La cooperativa sociale, riunitasi in assemblea lunedì 3 giugno, ha votato all’unanimità rendendo ufficiale il passaggio di consegne tra la fondatrice e Massimo Fabbri, che diventa il nuovo presidente

Un momento storico. Dopo 42 anni, Domus Coop cambia guida: l’assemblea dei soci, riunitasi lunedì 3 giugno nella sede di via Tovini a Forlì, ha sancito il passaggio di consegne tra Angelica Sansavini e Massimo Fabbri. La fondatrice della cooperativa sociale, dopo oltre quattro decenni passati a dirigere la struttura con successo, andando sempre incontro alle esigenze e alle necessità della comunità forlivese, lascia l’incarico da presidente o lo rimette nelle mani del suo successore, eletto all’unanimità per alzata di mano. Una nomina nel segno della continuità – Fabbri era infatti il vicepresidente in carica – e che si muove lungo il solco del cambio generazionale intrapreso in questi ultimi anni da Domus. 

Dopo i 40 anni di attività compiuti e celebrati nel 2022, l’inaugurazione della nuova sede in via Tovini nel settembre del 2023 e il lancio avvenuto poco dopo dello “Spazio Autismo – Casa San Giuseppe”, nuovo servizio dedicato a soggetti adulti che presentano una diagnosi di disturbo dello spettro autistico, Domus Coop ha salutato la sua presidente per aprire una nuova epoca. Lo ha fatto nell’ambito di un’assemblea molto partecipata, tra la presentazione del bilancio 2023 – chiuso in attivo -, l’elezione del nuovo CDA e una piccola festa in onore di Angelica Sansavini, storica guida della cooperativa. 

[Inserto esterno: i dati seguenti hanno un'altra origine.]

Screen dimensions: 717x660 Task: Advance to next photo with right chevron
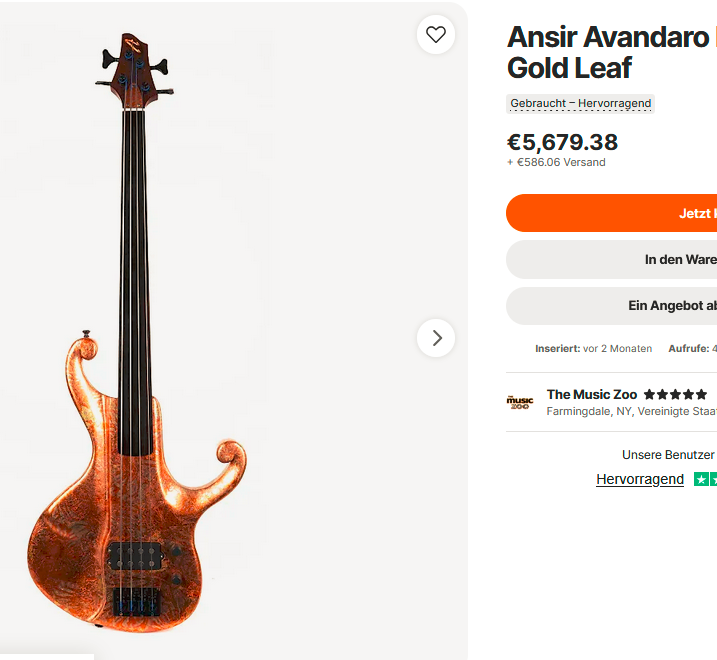pyautogui.click(x=436, y=338)
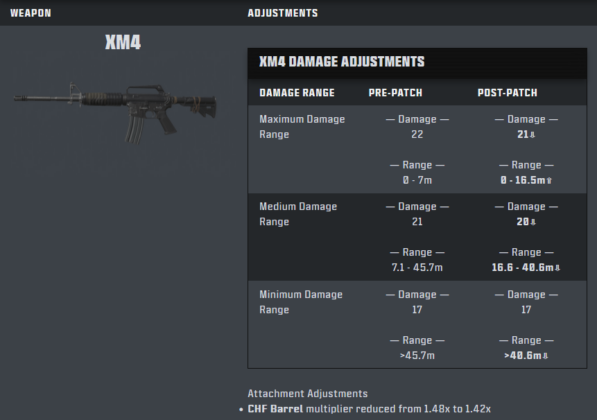
Task: Click the Attachment Adjustments heading
Action: [x=308, y=393]
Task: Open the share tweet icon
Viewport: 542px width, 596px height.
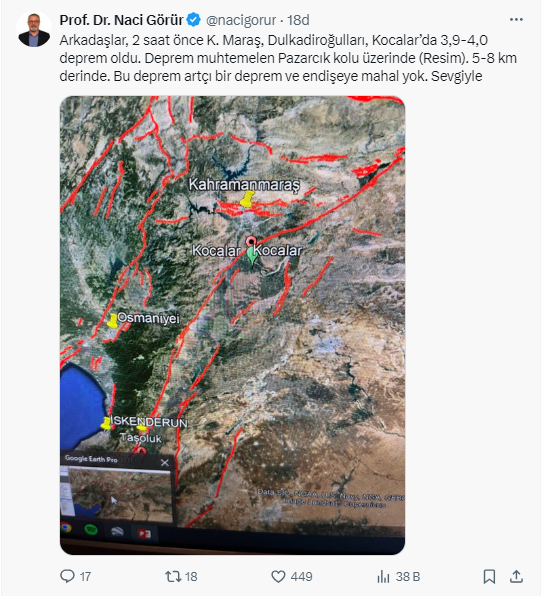Action: tap(516, 576)
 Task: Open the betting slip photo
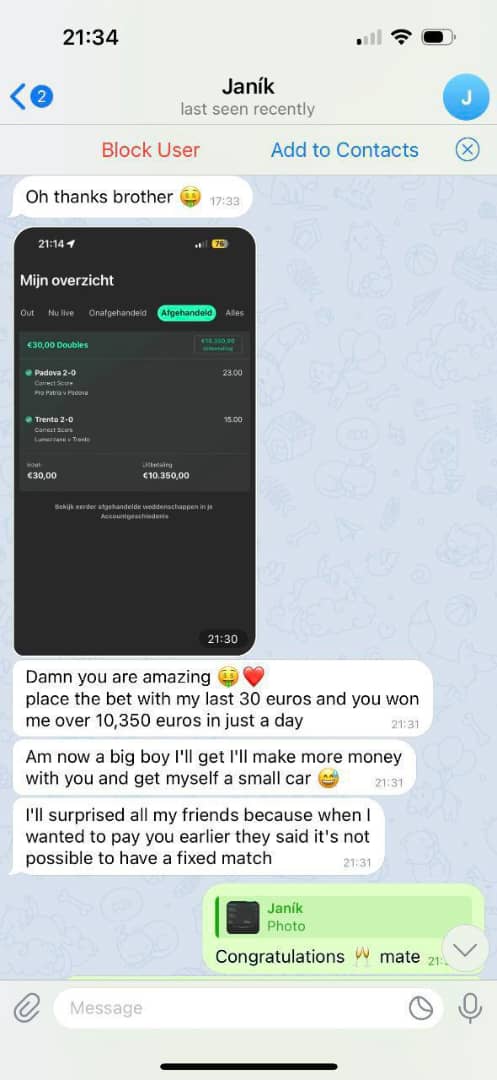[135, 441]
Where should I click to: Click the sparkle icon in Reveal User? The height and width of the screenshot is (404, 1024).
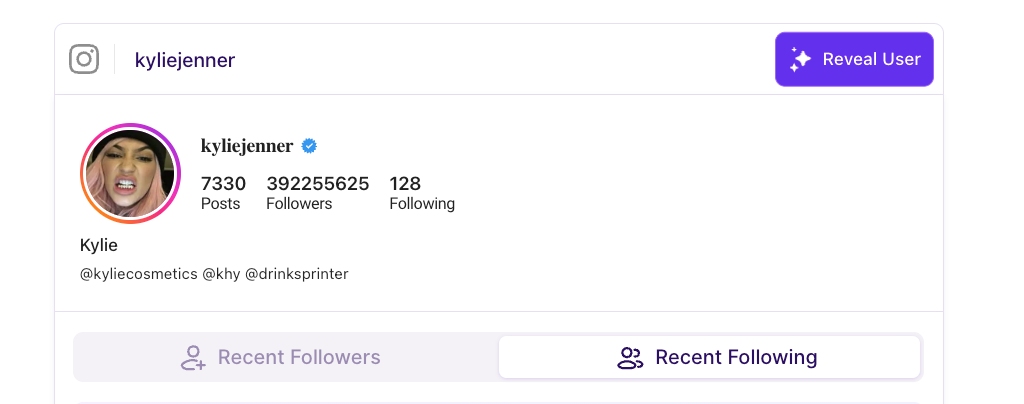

“Ringrazio di cuore tutti i soci per questa serata meravigliosa, che sinceramente non mi sarei mai aspettata – afferma l’ormai ex presidente con voce emozionata -. Sono certa che la nuova conduzione e il nuovo consiglio saranno in grado di portare avanti il nostro lavoro in modo adeguato e innovativo, sia per quanto concerne i progetti in cantiere che immaginandone di nuovi. Il tutto, rispettando la tradizione e i valori di Domus Coop”. Cosa farà da domani Angelica Sansavini? “Affronterò con lo stesso entusiasmo di sempre tutto quello che la vita vorrà offrirmi. Questi anni sono stati bellissimi quanto impegnativi e duri. Ma in generale il bilancio è senz’altro positivo. Ho costruito la mia vita intorno a questa cooperativa e alla mia famiglia, siamo cresciuti l’una al fianco dell’altra. E ora penso sia naturale lasciare spazio perché altri possano fare altrettanto”. 

“L’impegno che mi aspetta come successore di Angelica Sansavini è senz’altro importante ma ciò che mi preme sottolineare è che non lo affronterò da solo – sottolinea il neo presidente Massimo Fabbri -. A partire da oggi ci sono un nuovo consiglio di amministrazione, nuovi consiglieri e una nuova direzione, formatasi quasi un anno e mezzo fa e già all’opera da qualche tempo: insieme porteremo avanti il grande lavoro che Angelica ha fatto in tutti questi anni, vestendo i panni di direttrice e presidente della cooperativa. Lo faremo con il nostro modo di fare e le nostre idee, cercando di essere sempre vicini ai soci e coinvolgendo sia i giovani che gli operatori senior che, con noi, vorranno costruire il futuro di Domus Coop. Perché se è vero che 42 anni sono passati e oggi siamo qui, il nostro desiderio è che la cooperativa continui a crescere, consolidando i servizi che già offre e progettandone altri, di nuovi, per far fronte ai bisogni che il territorio porterà alla nostra attenzione”.